© Yann Pelcat
Operation Jubilee

Das Opfer der Kanadier

Der Alliierte Angriff auf Dieppe

Im August 1942 waren Dieppe und die benachbarten Küstenorte Schauplatz einer der tragischsten Episoden des Zweiten Weltkriegs. Die in den Geschichtsbüchern oft vernachlässigte Operation Jubilee verbindet die Bürger von Dieppe für immer mit ihren kanadischen Brüdern.

Ein militärisches Fiasko

In der Nacht zum 19. August 1942 machten sich 6000 Soldaten, darunter 5000 Kanadier und 1000 Briten (mit 50 amerikanischen Rangers und 15 Kommandos der Freien Französischen Streitkräfte, die an der Seite der Allierten kämpften) in 150 Booten auf den Weg nach Dieppe. Ihr Auftrag? Die Zerstörung der Verteidigungsanlagen an der Küste und einiger strategischer Infrastrukturen. Der Plan? Ein Angriff bei Nacht.

Doch tragischerweise wurde der Überraschungseffekt zunichte gemacht, als eine der Gruppen auf einen kleinen deutschen Konvoi stieß, der sich von der Nordsee näherte. Dazu kam, dass der Angriff sich verzögerte und die Truppen erst im Morgengrauen an einer 20 km breiten Front von 5 Stränden landen konnten: Berneval, Puys, Dieppe, Pourville und Varengeville.

Schwere Verluste

So wurden sie von den deutschen Soldaten schon erwartet, die strategisch gut auf den Klippen stationiert waren, um ihre Positionen zu verteidigen. Darauf folgte eine äußerst brutale und chaotische Episode. Die deutschen Truppen feuerten ohne Unterlass Salven ab und wurden durch die Bombardierungen ihrer Luftwaffe unterstützt. Die alliierten Streitkräfte saßen regelrecht in der Falle. Die in der Operation vorgesehenen Churchill-Sturmpanzer waren den alliierten Soldaten keine große Hilfe, denn die meisten blieben im Sand stecken. Sie kamen nicht weiter als bis zum Strand.

Die Alliierten kämpften mutig, waren aber nach einigen Stunden gezwungen, sich zu ergeben. Nur wenigen Überlebenden gelang es, wieder nach England überzusetzen, während 2000 alliierte Soldaten gefangen genommen wurden. 1200 Männer kamen ums Leben. Auch 46 Zivilisten verloren bei diesem Landungsangriff ihr Leben.

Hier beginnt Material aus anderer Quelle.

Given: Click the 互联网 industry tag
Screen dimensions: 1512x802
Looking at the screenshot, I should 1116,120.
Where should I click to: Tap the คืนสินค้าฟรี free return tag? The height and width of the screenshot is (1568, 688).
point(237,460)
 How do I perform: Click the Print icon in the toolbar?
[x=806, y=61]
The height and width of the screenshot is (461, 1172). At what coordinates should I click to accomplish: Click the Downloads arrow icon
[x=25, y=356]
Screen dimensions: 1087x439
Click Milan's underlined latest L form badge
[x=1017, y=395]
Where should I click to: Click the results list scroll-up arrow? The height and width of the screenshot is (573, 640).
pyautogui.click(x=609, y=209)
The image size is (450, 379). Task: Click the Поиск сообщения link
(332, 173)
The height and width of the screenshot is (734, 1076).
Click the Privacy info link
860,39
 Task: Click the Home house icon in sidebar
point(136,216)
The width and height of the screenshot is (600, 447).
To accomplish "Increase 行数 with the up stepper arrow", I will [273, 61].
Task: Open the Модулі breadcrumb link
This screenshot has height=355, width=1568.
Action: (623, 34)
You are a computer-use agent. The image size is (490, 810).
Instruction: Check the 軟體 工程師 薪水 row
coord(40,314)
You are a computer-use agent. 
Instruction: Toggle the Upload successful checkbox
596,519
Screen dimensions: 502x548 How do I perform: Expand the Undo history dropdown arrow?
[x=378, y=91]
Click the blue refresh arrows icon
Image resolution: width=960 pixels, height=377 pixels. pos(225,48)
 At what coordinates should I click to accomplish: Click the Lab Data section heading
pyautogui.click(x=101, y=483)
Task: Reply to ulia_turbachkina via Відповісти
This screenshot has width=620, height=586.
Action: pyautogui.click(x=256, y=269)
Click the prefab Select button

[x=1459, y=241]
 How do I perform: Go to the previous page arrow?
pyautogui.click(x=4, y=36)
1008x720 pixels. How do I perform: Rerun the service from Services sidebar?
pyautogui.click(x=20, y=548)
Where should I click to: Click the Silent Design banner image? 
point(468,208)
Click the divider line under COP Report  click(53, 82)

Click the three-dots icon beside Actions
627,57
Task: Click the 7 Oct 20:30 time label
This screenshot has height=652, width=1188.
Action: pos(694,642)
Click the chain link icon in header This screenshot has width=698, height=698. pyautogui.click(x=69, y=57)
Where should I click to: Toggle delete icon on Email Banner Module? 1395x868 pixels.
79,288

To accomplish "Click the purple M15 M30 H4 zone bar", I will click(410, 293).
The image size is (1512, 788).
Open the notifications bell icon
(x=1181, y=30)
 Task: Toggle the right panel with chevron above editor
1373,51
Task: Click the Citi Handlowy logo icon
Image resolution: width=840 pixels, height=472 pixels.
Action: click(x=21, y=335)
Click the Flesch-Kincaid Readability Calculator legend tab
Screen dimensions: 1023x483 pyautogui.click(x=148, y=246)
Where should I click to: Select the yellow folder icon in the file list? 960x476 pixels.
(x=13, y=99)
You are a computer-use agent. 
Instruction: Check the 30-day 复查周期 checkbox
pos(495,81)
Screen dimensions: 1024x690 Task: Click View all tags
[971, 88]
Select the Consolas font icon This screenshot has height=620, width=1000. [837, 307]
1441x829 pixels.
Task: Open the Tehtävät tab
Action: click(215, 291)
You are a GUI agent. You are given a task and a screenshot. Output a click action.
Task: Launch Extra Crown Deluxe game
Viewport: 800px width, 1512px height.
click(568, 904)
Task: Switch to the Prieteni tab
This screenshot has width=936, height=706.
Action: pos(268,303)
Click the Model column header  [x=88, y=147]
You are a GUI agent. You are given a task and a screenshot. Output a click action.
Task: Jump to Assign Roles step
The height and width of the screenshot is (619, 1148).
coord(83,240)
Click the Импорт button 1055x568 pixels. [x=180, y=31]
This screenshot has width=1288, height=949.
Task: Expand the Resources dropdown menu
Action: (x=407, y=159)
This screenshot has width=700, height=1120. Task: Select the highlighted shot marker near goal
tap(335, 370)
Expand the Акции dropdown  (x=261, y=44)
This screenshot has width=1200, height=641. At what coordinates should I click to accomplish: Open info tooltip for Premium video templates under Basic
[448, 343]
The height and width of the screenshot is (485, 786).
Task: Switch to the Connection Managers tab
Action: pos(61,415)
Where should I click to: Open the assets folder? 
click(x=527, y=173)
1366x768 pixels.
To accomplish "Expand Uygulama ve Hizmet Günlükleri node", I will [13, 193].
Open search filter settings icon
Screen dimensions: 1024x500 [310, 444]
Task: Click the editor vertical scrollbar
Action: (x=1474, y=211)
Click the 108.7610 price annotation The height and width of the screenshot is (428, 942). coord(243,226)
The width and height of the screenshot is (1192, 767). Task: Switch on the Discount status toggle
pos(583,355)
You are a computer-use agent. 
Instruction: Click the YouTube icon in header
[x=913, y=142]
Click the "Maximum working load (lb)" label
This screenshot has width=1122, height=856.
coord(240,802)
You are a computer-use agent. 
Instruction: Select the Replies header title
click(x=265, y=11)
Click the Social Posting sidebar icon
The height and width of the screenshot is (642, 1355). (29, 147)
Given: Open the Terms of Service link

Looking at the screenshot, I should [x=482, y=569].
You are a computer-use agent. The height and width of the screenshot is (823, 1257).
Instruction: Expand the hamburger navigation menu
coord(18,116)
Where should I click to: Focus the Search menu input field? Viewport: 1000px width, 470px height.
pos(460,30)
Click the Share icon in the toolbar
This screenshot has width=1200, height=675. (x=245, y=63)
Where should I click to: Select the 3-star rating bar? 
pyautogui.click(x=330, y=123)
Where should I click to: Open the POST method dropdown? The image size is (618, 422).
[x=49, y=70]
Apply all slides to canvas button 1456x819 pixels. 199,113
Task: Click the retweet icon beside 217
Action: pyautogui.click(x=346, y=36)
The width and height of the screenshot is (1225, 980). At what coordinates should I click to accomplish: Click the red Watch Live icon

Ein gehaltenes Versprechen

Die kanadischen Soldaten hatten geschworen, dass sie zurückkehren würden, um Dieppe unter den Jubelrufen seiner Bevölkerung zu befreien. So kam es, dass die 2. kanadische Infanteriedivision, die an jenem Augustmorgen 1942 so sehr gelitten hatte, am 1. September 1944 als erste in die Stadt einmarschierte, um symbolisch Rache zu nehmen.

Jahrzehnte später wurde 2001 in dem kleinen Theater im italienischen Stil, das Zeuge der Kämpfe geworden war, als sich kanadische Soldaten hierher flüchteten, eine Gedenkstätte des Dieppe Raid eröffnet.

Die Pflicht des Erinnerns

Der Friedhof Cimetière des Vertus wurde von den Deutschen angelegt, weil die Alliierten Truppen gezwungen waren, die gefallenen Soldaten an den Stränden zurückzulassen. Die Grabsteine wurden im deutschen Stil in Doppelreihen Rücken an Rücken angeordnet. Es ist der einzige alliierte Soldatenfriedhof, der diese Besonderheit aufweist.

Der Cimetière des Vertus wird heute vom Commonwealth gepflegt und Dieppe Canadian War Cemetery genannt. Jedes Jahr anlässlich der Gedenkfeiern zum Raid erinnern sich die Menschen in Dieppe und den umliegenden Gemeinden und gedenken dieser Männer, die für ihre Freiheit gefallen sind.